Nevertheless, even in liberal countries like US, UK and Canada, organisations like the MCC are coming under direct attack and threats from their more myopic counterparts who, it seems, are free to peddle away hatred and confusion to Muslims living abroad.

But, of course, the situation is more alarming in this respect in Pakistan. Political Islam - a mid-20th century philosophy that advocates the creation of a theocratic society and state through the Islamisation of politics - was once the prerogative of conservative scholars and established political parties such as Abul Ala Mauddudi and his Jamat-i-Islami. However, ever since the late 1980s it has rapidly disintegrated into a bare but populist entity with two prominent strains.

One strain has striped off this philosophy's more scholarly aspects and left only its violent jihadist aspects to work with. This strain can now be found in the barbaric ways of extremist organisations like the Taliban and many of Pakistan's sectarian outfits. The other strain has been working to turn political Islam into a populist set of easy-to-digest ideas through which, either elections can be fought or the military-establishment can be infiltrated and used as a patron.

The JI tried flaunting the populist aspects of political Islam during the 1977 and 1993 elections, but failed. Nawaz Sharif's PML-N did so throughout the 1990s and somewhat did succeed but only with the help of the military-establishment. Political Islam's historical drubbling in elections in Pakistan has increasingly made this philosophy the vocation of certain powerful sections of Pakistan's military and its many mouthpieces in the popular Urdu media and in so-called Islamic evangelist movements.

Its most recent advocate (again with a more than a little help from certain sections in the military establishment) is cricketer-turned-politician Imran Khan. Though Imran's party, the PTI, has been quite a disaster in the two elections that it took part in, he has suddenly been propped up by an aggressive right-wing electronic media and an increasingly confused number of young middle-class urbanites.

Though, quite like Imran, most of his followers' lifestyles are rather 'westernised,' these are no liberals believing in concepts like democratic pluralism or in the importance of tolerating and promoting religious, sectarian and ethnic diversity. By the looks of it, they see democracy as a threat to Pakistan’s imagined existence as a monotheistic state and society based on a single (state-sanctioned and clergy-approved) strain of the faith.

Imran fans, like the pro-Musharraf ‘moderates’, have, at best, sound like 21st century versions of Ziaul Haq. Instead of a sherwani and a stern frown, they can be seen in modern, western clothes and designer shalwar-kameez spouting the most worn-out rhetoric and narrative that was started by the state under Zia and his politico-religious sidekicks.

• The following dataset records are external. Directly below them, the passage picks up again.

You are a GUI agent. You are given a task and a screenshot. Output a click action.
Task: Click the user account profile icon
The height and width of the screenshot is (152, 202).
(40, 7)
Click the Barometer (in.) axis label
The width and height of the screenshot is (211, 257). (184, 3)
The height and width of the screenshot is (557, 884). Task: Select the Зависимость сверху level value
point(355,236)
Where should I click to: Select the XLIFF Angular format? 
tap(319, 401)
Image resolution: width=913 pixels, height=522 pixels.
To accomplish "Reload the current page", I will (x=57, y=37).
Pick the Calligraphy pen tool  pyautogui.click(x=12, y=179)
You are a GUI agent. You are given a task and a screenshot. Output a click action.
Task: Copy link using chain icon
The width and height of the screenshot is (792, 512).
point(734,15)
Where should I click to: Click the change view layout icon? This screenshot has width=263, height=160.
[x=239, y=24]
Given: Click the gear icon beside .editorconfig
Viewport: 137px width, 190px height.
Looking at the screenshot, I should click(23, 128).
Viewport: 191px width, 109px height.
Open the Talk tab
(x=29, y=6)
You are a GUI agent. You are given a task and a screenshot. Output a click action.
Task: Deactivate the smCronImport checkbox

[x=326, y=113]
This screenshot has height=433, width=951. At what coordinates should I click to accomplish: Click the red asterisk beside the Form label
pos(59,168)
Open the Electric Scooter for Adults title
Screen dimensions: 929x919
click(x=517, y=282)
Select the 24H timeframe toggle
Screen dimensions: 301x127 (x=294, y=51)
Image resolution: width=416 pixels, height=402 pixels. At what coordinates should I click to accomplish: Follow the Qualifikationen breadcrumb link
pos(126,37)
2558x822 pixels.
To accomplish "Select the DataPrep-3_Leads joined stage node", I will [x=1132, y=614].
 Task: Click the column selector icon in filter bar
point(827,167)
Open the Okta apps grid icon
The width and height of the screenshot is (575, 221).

It’s the usual beat: Pakistan and democracy are not compatible; democratic pluralism promotes ethnocentricity; secularism is akin to atheism; religious extremism and violence are the handiwork of the ‘anti-Pakistan’ and ‘anti-Islam’ elements (mainly foreign), and the state and intelligence agencies of Pakistan have nothing to with it. Also to these Ipod carrying 'revolutionaries' there is only one correct version of Islam but most Pakistanis follow a corrupted and adulterated version because they are illiterate and superstitious; anyone questioning these assumptions is a traitor and that only politicians are corrupt, and we need a strong leader who cannot come through democracy because most Pakistanis are ignorant.

Furthermore, anyone also questioning the obvious and yet padded extremism and soft authoritarianism peddled by the Imran brigade is a ‘liberal extremist’ who is undermining religion and promoting ‘corrupt politicians'. And should I even get into their take on the need of a worldwide caliphate? Maybe not. Don't want to turn this piece into a black comedy, if you know what I mean.